--- Document segment ---

Checkpoint not retrying failed fsync?

From: Andrew Gierth <andrew(at)tao11(dot)riddles(dot)org(dot)uk>
To: pgsql-hackers(at)postgresql(dot)org
Subject: Checkpoint not retrying failed fsync?
Date: 2018-04-05 22:16:20
Views: Raw Message | Whole Thread | Download mbox | Resend email
Lists: pgsql-hackers

This is only a preliminary report, I'm still trying to analyze what's
going on, but:

In doing testing on FreeBSD with a filesystem set up to induce errors
controllably (using gconcat+gnop), I can get this to happen (on 11devel):

(note that "mytable" is on a tablespace on the erroring filesystem,
while "x" is on a clean filesystem)

postgres=# insert into mytable values (-1);
postgres=# checkpoint;
ERROR: checkpoint request failed
HINT: Consult recent messages in the server log for details.
postgres=# insert into x values (3);
postgres=# checkpoint;

(the message in the server log is the expected one about fsync failing)

Checking the WAL shows that there is indeed a checkpoint record for the
second checkpoint and pg_control points to it, so a crash restart at
this point would not try and replay the "mytable" write.

---

## Exercise set
- A) Answer these questions from the post about the failed fsync, one per line:
(i) On which operating system was the testing done?
(ii) Which tools were used to induce errors on the filesystem?
(iii) What does pg_control point to after the second checkpoint?
- B) Pick up the post about the failed fsync after its last sentence and write how it continues.
The material that comes next has no connection to the post about the failed fsync.

--- Stored data ---

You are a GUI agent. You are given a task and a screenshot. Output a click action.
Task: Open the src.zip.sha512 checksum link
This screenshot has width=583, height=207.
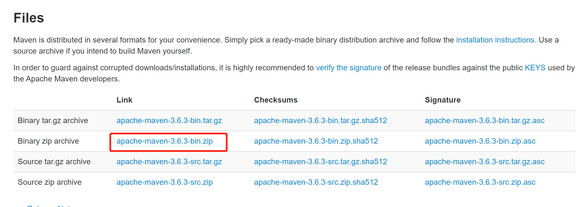click(x=316, y=182)
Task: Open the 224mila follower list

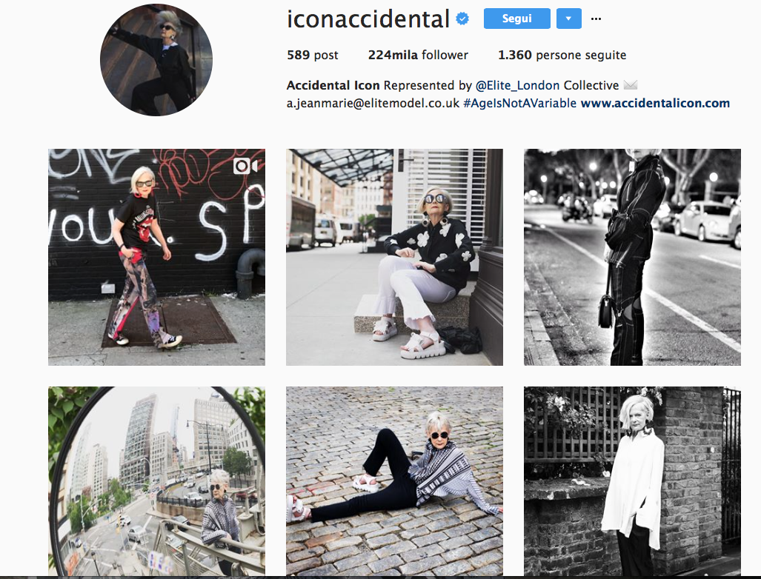Action: [418, 56]
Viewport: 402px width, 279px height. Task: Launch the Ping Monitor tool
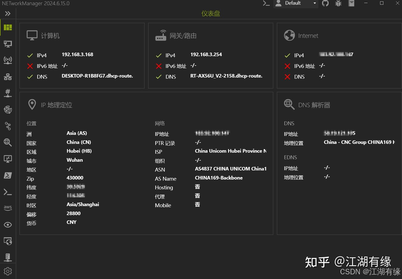(8, 109)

---

## Results for each task
- A)
(i) FreeBSD
(ii) gconcat+gnop
(iii) The checkpoint record for the second checkpoint

- B)
Furthermore, checking the trace output from the checkpointer process, it
is not even attempting an fsync of the failing file; this isn't like the
Linux fsync issue, I've confirmed that fsync will repeatedly fail on the
file until the underlying errors stop.

As far as I can tell from reading the code, if a checkpoint fails the
checkpointer is supposed to keep all the outstanding fsync requests for
next time. Am I wrong, or is there some failure in the logic to do this?

Andrew (irc:RhodiumToad)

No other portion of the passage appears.